Supplied entries:
%%

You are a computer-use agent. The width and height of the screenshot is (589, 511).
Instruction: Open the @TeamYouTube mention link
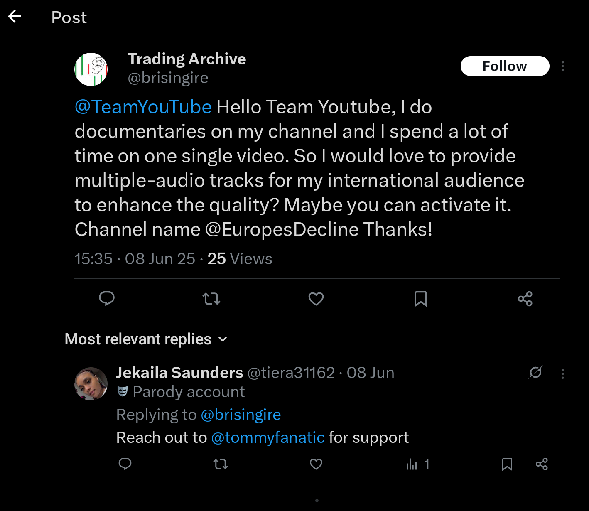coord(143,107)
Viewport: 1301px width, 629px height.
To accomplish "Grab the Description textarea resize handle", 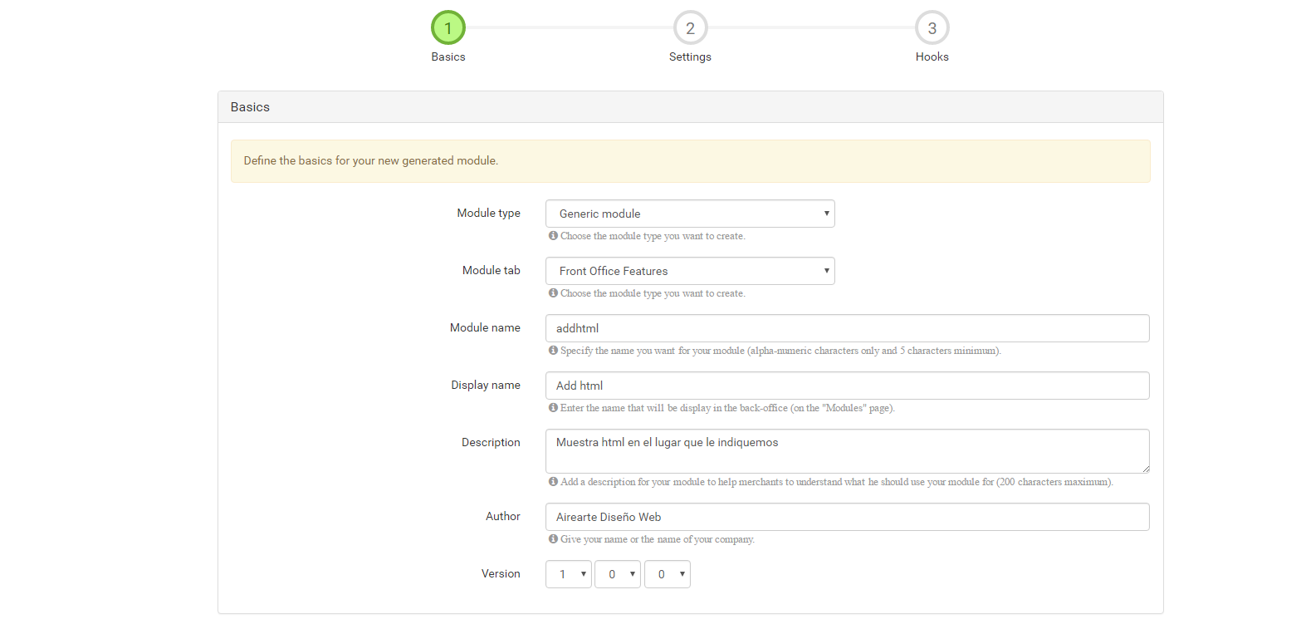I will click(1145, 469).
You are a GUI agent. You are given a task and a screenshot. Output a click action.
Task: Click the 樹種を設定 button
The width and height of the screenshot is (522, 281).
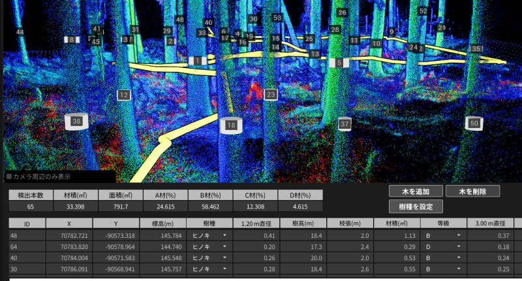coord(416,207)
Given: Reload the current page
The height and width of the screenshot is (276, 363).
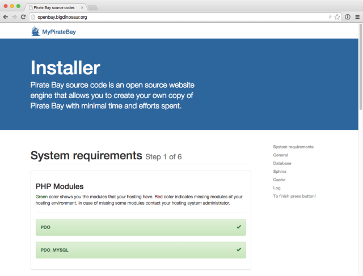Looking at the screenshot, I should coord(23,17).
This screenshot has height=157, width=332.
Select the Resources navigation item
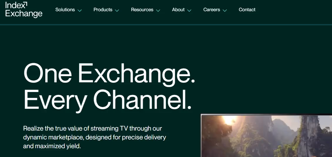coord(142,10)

%%
%%

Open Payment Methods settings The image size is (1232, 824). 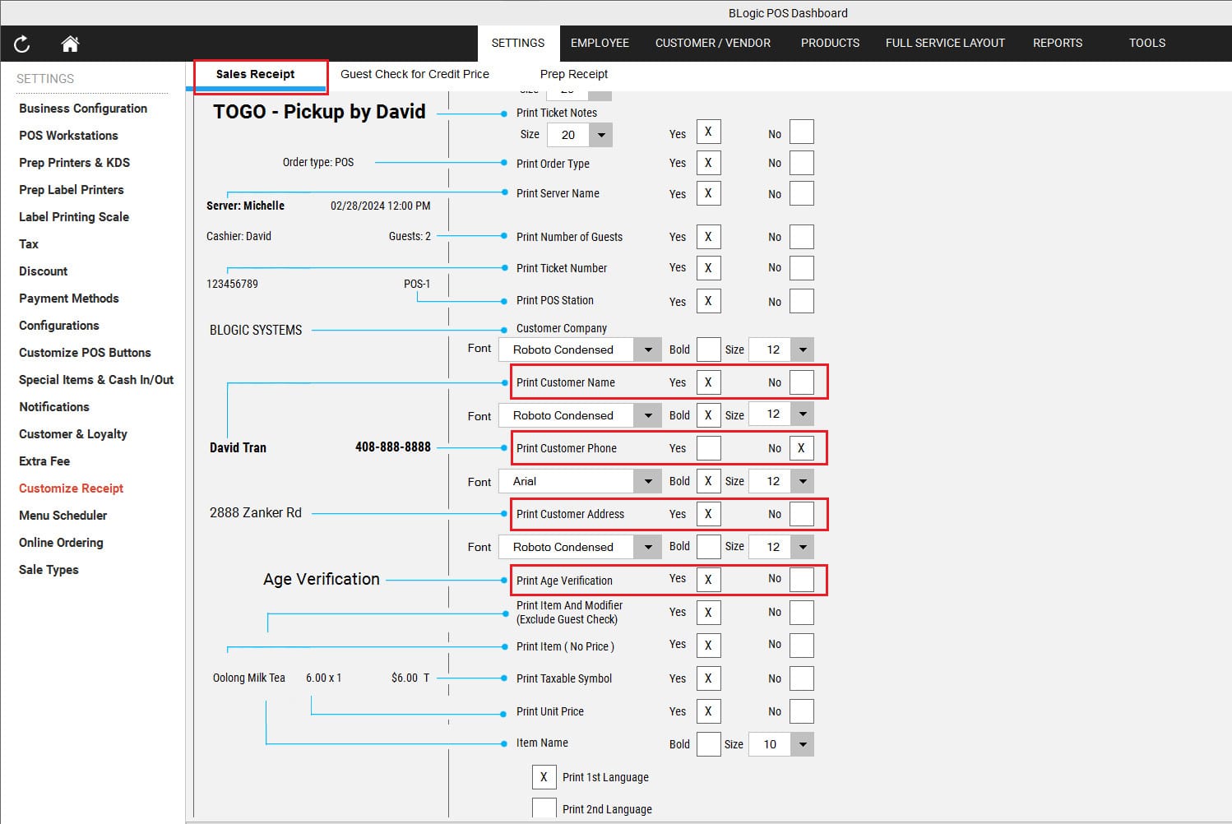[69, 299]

%%
%%

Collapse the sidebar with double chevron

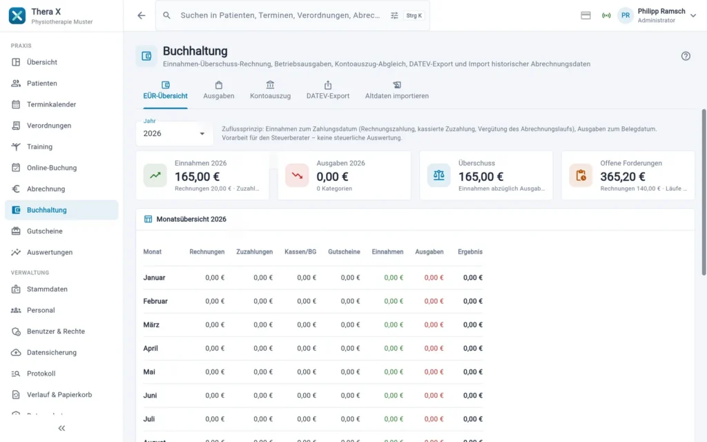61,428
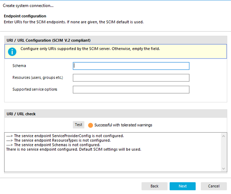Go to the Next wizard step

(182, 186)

%%

Task objective:
Report the tally of lines in the listing that carry the string "agent", and nothing else.

Exercise solution:
2